Expect solid production results
Chesapeake Energy has already given its investors a glimpse of what they will likely see in its fourth-quarter report, since it released a production update in early January. This report showed that Chesapeake Energy ended 2018 on a high note as its total production averaged between 462,000 and 464,000 barrels of oil equivalent per day (BOE/D) during the fourth quarter, which was ahead of analysts' expectations that output would average 448,000 BOE/D during the period. Oil production, likewise, came in above what analysts anticipated; the company said it averaged between 86,000 and 87,000 barrels per day (BPD), which was higher than their forecast of 85,200 BPD.
While both numbers were below the 537,000 BOE/D and 89,000 BPD the company pumped out during the third quarter, that's because it sold its assets in the Utica shale. Chesapeake, however, was able to fully replace the lost oil volumes from that region by year end thanks to strong growth out of the Powder River Basin.
Be prepared for earnings to decline
Chesapeake Energy reported surprisingly strong profitability during the third quarter: its $174 million, or $0.19 per share, of adjusted net income beat analysts' expectations by $0.04 per share. Investors, however, completely overlooked that strong result after the company stunned them by agreeing to buy Eagle Ford Shale-focused driller Wildhorse Resources.
The company will have a hard time beating that result during the fourth quarter, since oil prices took a tumble. Because of that, most analysts anticipate that earnings will fall, with the consensus that the company will report $0.17 per share of adjusted net income. Investors should see if the company was able to meet those muted expectations. If it misses, they should take a close look at costs, since we already know that production was strong during the quarter.
Anticipate some changes to its 2019 outlook
In addition to reporting its financial results, Chesapeake Energy will also likely unveil a detailed look at its guidance for 2019. The company already provided a sneak preview in its production report, stating that it planned to reduce capital expenses by lowing its rig count 20% compared to last year.
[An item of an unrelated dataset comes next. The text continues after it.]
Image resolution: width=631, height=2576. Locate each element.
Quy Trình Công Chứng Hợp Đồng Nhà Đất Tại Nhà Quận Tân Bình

At the time, the company noted that it had 18 rigs running but expected that to fall to 14 in 2019.
That plan might undergo some changes, since the company recently completed its merger with Wildhorse. Chesapeake Energy noted that it planned on running four rigs on Wildhorse's acreage this year. Further, given the continued volatility in the oil market, and the fact that many of its peers have announced spending cuts, Chesapeake Energy might further reduce its activity levels. Ideally the company will match its peers and cut spending to align it with the cash flows it can produce, assuming oil averages $50 a barrel this year.
Don't expect a banner quarter
Chesapeake Energy already gave the market a pretty good idea of what to expect when it reports results later this week. We know it delivered solid production and that earnings will likely fall due to lower oil prices and the impact of asset sales. The company also probably maintained a relatively muted outlook for 2019 given that most of its peers are reducing spending to match their cash flows. The hope is that it won't unveil any more surprises this year, such as deciding to outspend cash flow, since that would likely put more downward pressure on its stock price.